International Treaty Law and Self Determination
Modern treaty making is not unique to Canada. In New Zealand the Treaty of Waitangi was signed in 1840 with the Maori people. Although this treaty is considered the founding document of New Zealand, there are still treaty settlement negotiations ongoing to resolve long-standing disputes about the treaty and renew the relationship between the Maori and the Government of New Zealand. Australia is also currently embarking on treaties with the Torres Strait Islander and aborigine peoples. Furthermore, a succession of U.S. presidents have reaffirmed that a government-to-government relationship exists between the United States and Native American / Indian Nations.
Under international treaty law, nations must respect Indigenous People's right to self-determination. The International Bill of Rights of the United Nations declares that self-determination is the right of a people to freely determine their political status and freely pursue their economic, social, and cultural development and to dispose of and benefit from their wealth and natural resources. The United Nations Declaration on the Rights of Indigenous Peoples further emphasizes the right to self-determination.
The United Nations Declaration on the Rights of Indigenous Peoples (UNDRIP) was adopted by the General Assembly on September 13 2007, by a majority of 144 states in favour, 4 votes against (Australia, Canada, New Zealand and the United States) and 11 abstentions. In May 2016, Canada removed its objector status to the UNDRIP, and to various degrees so have the other objector member states.
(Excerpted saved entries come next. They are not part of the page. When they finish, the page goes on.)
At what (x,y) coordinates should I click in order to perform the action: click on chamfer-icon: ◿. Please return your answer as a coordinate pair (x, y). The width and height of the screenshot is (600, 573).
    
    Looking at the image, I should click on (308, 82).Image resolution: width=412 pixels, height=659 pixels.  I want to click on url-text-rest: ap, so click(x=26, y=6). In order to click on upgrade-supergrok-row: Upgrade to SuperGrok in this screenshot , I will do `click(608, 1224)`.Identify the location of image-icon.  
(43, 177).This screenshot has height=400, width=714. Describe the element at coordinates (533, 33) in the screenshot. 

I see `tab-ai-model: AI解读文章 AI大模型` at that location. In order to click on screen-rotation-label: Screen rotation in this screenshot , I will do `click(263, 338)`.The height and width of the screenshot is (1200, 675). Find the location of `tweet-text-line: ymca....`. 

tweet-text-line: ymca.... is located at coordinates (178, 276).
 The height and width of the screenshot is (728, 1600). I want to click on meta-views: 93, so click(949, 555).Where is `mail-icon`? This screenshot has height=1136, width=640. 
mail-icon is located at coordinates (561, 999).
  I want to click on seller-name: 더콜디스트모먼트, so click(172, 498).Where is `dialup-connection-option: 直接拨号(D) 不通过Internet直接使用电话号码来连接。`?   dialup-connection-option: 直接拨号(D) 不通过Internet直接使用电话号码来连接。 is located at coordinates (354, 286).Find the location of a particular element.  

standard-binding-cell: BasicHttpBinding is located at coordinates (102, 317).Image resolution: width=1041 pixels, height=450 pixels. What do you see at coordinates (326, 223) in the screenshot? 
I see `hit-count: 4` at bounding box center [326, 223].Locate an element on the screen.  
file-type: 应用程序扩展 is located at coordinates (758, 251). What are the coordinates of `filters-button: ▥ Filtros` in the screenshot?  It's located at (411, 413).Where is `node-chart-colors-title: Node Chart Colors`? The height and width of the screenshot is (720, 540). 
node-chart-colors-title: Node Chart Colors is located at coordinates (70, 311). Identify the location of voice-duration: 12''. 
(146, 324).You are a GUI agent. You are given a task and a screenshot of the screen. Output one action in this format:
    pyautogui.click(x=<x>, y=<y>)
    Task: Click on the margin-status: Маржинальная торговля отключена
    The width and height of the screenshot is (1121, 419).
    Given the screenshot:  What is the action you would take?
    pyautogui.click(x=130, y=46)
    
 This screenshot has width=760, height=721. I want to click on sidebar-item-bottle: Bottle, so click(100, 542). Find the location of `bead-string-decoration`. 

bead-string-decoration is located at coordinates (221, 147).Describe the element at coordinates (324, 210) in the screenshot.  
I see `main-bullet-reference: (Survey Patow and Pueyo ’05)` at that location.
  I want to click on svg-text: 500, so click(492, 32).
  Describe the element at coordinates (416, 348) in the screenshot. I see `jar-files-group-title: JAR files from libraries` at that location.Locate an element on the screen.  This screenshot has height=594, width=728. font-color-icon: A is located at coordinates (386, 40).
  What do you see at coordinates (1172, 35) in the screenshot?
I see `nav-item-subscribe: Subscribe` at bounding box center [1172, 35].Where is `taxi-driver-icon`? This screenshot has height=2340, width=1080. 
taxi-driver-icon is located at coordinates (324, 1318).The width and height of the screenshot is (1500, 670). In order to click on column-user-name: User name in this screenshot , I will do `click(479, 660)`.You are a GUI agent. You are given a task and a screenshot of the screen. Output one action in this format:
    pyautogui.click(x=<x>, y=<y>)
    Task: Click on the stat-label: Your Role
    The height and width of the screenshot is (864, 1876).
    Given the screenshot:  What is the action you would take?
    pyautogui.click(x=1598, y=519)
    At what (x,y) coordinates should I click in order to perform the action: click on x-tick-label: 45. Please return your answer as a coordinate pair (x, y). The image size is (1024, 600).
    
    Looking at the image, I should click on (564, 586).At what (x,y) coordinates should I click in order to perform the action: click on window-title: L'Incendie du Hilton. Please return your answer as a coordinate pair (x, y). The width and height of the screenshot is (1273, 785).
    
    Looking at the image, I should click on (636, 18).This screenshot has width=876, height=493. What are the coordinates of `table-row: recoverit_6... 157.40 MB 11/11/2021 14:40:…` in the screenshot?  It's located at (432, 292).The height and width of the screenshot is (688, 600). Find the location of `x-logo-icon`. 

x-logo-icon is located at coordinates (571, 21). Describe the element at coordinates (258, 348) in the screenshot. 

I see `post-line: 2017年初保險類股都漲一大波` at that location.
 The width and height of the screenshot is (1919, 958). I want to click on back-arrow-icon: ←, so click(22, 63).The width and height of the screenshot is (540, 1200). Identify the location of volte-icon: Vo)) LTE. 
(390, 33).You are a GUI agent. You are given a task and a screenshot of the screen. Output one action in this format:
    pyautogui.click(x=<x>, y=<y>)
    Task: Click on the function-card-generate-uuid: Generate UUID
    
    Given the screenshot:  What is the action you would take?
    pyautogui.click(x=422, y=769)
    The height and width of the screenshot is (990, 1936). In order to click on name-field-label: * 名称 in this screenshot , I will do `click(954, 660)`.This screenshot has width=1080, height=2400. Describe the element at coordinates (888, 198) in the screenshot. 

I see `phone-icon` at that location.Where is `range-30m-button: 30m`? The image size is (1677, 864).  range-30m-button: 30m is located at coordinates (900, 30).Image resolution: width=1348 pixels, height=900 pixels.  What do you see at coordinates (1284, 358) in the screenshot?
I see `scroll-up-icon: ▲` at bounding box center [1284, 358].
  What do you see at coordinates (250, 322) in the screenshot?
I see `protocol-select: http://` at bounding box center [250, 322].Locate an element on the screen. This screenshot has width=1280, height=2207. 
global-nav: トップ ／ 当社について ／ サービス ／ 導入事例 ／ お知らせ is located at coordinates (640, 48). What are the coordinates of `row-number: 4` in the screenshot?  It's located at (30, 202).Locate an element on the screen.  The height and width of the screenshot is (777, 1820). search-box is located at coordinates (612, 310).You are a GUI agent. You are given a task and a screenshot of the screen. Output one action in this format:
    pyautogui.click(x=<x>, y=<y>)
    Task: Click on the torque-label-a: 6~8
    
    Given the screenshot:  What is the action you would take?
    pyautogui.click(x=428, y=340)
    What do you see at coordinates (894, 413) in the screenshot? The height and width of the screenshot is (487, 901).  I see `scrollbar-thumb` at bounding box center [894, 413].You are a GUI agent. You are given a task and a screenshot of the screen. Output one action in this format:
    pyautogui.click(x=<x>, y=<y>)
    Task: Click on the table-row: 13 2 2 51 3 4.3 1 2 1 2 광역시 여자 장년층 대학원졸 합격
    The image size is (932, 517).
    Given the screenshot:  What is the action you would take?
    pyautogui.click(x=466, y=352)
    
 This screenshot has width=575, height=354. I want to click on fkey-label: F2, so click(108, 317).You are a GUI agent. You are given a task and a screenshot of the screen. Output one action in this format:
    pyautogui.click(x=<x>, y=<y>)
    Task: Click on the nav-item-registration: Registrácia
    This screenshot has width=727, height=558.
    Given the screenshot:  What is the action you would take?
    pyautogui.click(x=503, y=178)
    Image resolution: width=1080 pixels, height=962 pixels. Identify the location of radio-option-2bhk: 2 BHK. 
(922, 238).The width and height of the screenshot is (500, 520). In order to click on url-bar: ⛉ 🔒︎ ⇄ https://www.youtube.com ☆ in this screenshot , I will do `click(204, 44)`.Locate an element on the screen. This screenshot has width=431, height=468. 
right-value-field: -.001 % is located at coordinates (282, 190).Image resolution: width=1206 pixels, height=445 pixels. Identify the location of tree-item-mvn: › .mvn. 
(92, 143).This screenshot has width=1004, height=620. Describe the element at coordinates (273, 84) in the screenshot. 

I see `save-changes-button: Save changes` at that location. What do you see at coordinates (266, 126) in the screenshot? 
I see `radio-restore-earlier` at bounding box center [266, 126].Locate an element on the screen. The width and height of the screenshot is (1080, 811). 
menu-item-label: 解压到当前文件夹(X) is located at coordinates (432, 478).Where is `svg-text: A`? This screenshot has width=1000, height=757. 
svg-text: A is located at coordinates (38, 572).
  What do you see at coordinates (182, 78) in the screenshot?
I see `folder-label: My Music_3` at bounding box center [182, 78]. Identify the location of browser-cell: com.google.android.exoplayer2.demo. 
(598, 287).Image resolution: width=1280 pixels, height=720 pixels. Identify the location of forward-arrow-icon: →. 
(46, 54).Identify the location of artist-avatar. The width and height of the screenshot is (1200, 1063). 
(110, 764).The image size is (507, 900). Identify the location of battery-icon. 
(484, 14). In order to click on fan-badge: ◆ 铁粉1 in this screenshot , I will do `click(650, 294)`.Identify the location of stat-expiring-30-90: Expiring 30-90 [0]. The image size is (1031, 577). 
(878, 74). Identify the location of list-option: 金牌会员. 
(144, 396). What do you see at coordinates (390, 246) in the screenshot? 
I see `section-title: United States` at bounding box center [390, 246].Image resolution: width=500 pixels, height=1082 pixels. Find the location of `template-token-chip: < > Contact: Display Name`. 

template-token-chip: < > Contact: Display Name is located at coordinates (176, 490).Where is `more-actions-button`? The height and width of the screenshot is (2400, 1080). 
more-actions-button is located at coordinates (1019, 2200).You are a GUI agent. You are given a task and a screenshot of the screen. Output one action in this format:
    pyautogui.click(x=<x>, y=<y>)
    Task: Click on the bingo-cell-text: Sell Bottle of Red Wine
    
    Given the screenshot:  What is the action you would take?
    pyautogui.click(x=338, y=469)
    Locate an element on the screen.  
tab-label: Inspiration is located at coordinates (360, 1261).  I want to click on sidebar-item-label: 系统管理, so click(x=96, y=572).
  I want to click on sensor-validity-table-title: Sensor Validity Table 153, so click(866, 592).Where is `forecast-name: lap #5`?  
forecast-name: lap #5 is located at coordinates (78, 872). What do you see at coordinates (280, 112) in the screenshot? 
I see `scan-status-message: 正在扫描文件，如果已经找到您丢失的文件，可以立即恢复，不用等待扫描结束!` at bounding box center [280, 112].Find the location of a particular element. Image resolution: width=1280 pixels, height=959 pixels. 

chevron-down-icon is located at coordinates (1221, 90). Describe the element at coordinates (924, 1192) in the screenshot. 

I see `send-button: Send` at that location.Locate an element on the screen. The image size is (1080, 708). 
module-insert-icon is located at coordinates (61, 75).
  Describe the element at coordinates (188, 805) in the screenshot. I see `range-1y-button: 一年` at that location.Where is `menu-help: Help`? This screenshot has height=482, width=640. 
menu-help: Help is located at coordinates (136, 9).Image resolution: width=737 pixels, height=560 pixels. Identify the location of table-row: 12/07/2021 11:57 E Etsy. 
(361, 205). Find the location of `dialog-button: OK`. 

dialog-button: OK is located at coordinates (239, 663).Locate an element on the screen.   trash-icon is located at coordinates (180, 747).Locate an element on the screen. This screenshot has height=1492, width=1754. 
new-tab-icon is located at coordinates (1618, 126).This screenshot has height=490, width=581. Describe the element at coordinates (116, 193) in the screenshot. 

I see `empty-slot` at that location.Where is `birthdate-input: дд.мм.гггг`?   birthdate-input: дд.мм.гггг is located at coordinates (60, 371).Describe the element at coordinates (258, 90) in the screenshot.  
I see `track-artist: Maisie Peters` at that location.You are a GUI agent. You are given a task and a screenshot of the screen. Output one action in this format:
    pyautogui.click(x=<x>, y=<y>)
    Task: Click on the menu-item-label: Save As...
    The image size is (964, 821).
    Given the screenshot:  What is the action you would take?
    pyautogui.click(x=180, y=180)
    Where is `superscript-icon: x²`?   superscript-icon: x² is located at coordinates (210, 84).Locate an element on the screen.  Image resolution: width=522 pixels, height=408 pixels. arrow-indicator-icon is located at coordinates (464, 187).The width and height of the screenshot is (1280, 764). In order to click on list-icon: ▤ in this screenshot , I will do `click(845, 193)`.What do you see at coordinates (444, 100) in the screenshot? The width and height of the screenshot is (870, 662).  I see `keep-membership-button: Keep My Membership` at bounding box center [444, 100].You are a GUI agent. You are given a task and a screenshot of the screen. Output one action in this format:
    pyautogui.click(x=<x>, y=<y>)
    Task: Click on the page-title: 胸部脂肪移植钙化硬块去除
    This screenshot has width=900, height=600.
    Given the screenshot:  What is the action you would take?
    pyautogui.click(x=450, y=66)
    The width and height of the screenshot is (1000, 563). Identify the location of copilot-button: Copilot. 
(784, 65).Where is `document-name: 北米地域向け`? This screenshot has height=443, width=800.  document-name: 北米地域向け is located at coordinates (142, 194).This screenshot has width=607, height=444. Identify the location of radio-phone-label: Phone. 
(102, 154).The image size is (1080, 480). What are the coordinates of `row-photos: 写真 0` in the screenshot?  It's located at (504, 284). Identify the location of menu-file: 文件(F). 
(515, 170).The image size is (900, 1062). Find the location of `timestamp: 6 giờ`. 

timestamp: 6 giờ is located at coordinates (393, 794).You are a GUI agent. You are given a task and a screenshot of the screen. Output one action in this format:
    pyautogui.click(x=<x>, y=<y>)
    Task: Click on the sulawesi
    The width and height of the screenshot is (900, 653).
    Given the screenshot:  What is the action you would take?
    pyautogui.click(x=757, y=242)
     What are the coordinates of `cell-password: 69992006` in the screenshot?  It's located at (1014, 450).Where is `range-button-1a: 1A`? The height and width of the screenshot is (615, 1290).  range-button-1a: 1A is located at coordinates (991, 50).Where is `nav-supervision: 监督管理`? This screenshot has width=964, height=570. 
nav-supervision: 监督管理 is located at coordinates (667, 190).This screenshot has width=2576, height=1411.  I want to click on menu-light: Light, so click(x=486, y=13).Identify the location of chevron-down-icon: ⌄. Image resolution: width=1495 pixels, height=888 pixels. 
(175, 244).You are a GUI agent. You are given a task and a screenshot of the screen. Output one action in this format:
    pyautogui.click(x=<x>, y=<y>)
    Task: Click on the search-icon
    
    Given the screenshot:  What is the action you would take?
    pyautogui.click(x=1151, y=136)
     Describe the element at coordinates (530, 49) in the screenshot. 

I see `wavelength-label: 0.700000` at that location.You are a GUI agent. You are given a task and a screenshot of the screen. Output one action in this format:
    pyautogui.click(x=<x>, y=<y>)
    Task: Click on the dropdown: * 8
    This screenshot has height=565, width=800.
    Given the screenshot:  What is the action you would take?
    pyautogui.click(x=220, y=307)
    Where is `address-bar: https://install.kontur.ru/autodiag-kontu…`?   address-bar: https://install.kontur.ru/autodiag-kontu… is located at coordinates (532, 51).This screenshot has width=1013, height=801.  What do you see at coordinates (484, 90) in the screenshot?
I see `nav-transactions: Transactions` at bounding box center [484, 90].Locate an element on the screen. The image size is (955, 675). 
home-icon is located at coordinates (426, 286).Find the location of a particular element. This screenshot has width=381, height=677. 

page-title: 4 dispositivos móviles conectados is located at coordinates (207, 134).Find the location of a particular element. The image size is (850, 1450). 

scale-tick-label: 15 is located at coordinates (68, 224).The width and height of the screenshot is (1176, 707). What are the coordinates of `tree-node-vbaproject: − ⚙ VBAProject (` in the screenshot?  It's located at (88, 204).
Self-determination is at the heart of the BC negotiations process and is one of the primary principles of the UNDRIP. The 1991 Report of the British Columbia Claims Task Force, which stands as the foundation of the BCTC and the blueprint for the negotiations process, describes reconciliation as “the establishment of a new relationship based on mutual trust, respect and understanding — through political negotiations” [Task Force Report Recommendation 1]. It further states that “recognition and respect for First Nations as self-determining and distinct nations with their own spiritual values, histories, languages, territories, political institutions and ways of life must be the hallmark of this new relationship” [Task Force Report, pages 7-8].